Jacques Rupnik : « Quasiment impossible de trouver un langage commun au sein d'un V4 fissuré »
La réunion des chefs de gouvernement des pays du groupe de Visegrad mardi à Prague a été marquée par les divergences profondes sur l'aide à apporter à l'Ukraine. Le Premier ministre tchèque Petr Fiala et son homologue polonais Donald Tusk sont convaincus qu'il faut soutenir l'armée ukrainienne contre l'envahisseur russe tandis que selon le Hongrois Viktor Orban et le Slovaque Robert Fico, l'aide militaire ne fait que prolonger le conflit et augmenter le nombre de victimes des deux côtés. Au micro de RPI, le politologue Jacques Rupnik est revenu sur ces dissensions au sein du V4.
Jacques Rupnik : « Le partenariat qui existait entre Orban et Kaczynski en Pologne s'est fracturé sur sur la question ukrainienne. Avant son élection, Robert Fico en Slovaquie a fait campagne ouvertement sur l'idée que il n'apporterait pas d'aide militaire à l'Ukraine. Donc, effectivement, nous avons la Slovaquie qui se rapproche d'une position indulgente envers la Russie développée par Viktor Orban et inversement je dirais que la République tchèque est sur une ligne ferme qui va de pair avec avec celle de la Pologne. Le fait qu'il y a eu un changement de gouvernement en Pologne ne modifie pas l'orientation principale de politique étrangère par rapport au conflit en Ukraine. Je dirais que le groupe de Visegrad est fissuré par conséquent va devoir chercher une raison d'être, non pas dans les postures de politique étrangère mais au niveau plus modeste de la coopération régionale. »

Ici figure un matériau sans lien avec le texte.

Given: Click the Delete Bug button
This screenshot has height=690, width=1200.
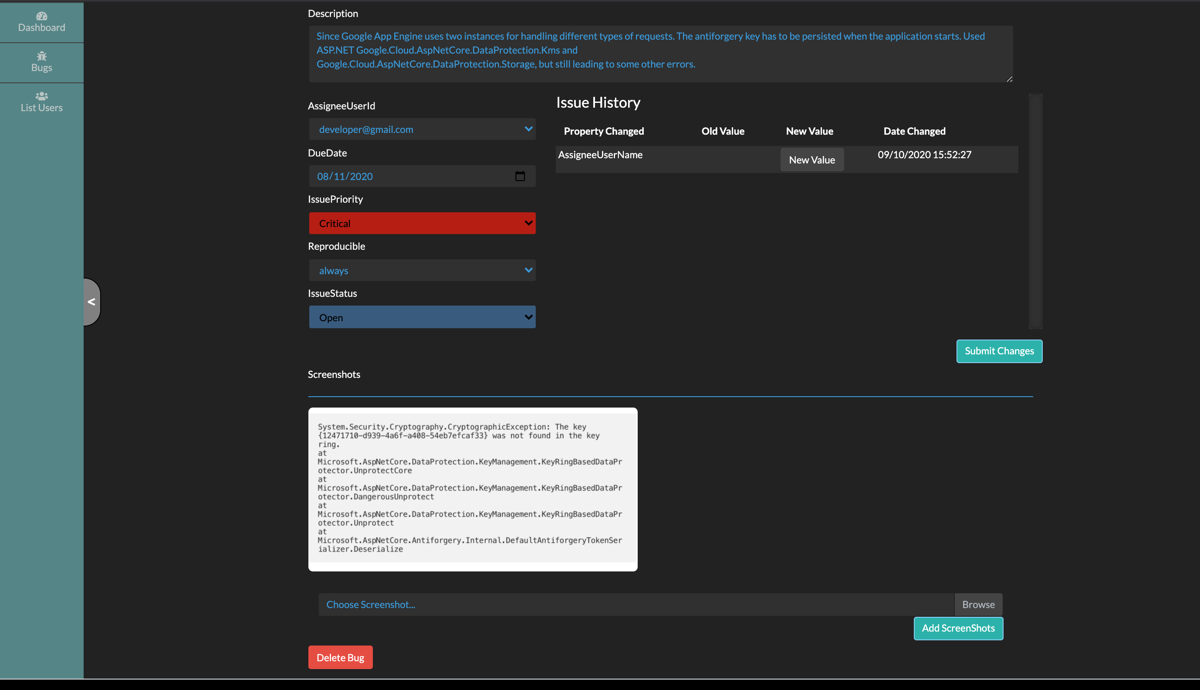Looking at the screenshot, I should pos(340,657).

Les points de vue divergents sur la guerre en Ukraine sont-ils selon vous irréconciliables ?
« Oui le constat du désaccord est là, c'est clair. Nous avons donc quasiment une impossibilité à trouver un langage commun sur sur la question ukrainienne, sur la guerre menée en Ukraine par la Russie. Alors cela ne veut pas dire qu'il n'y a pas d'autres sujets de coopération régionale qui existent, que ce soit les transports, la communication, les questions économiques, les échanges culturels. Il y a un fonds Visegrad basé à Bratislava qui fonctionne très bien qui facilite les échanges culturels, etc. Donc ce n'est pas parce qu'on ne s'entend plus sur les orientations de politique étrangère qu'on ne peut plus rien faire. »

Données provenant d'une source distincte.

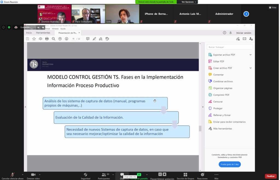Screen dimensions: 280x180
Task: Click the star bookmark icon
Action: pos(34,39)
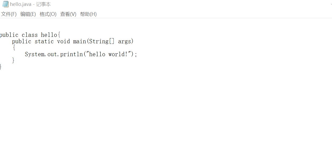Open the 格式(O) menu
This screenshot has width=332, height=153.
coord(48,14)
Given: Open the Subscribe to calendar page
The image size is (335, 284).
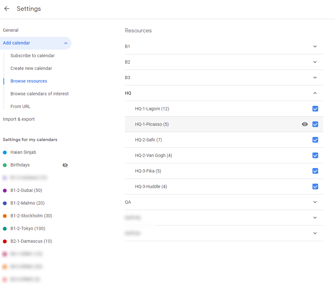Looking at the screenshot, I should pyautogui.click(x=33, y=56).
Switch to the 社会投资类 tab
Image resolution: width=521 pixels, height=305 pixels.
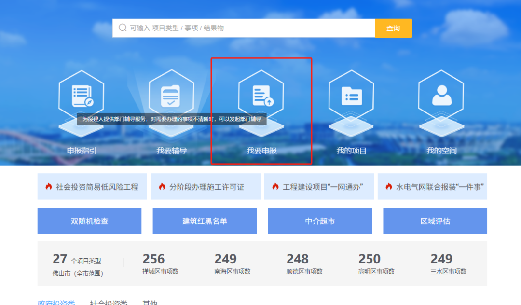(109, 302)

« Il reste l'autre question qui va certainement rendre aussi les choses difficiles : l'évolution en Pologne consiste à effectuer une sorte de démontage d'un régime ‘illibéral’ comme on dit maintenant. Cela concerne très directement la Hongrie et peut-être dans une moindre mesure la Slovaquie et on voit là un deuxième thème de divergence. »
« Donc on doit éviter la politique extérieure avec la guerre que la Russie mène en Ukraine et on va devoir aussi éviter sans doute les questions qui fâchent concernant la démocratie, la séparation des pouvoirs, l'indépendance de la justice et des médias etc. On a ainsi le groupe de Visegrad véritablement réduit à la portion congrue. Cela ne veut pas dire que ce groupe est inutile, il faut garder cette structure mais avec des ambitions revues à la baisse. »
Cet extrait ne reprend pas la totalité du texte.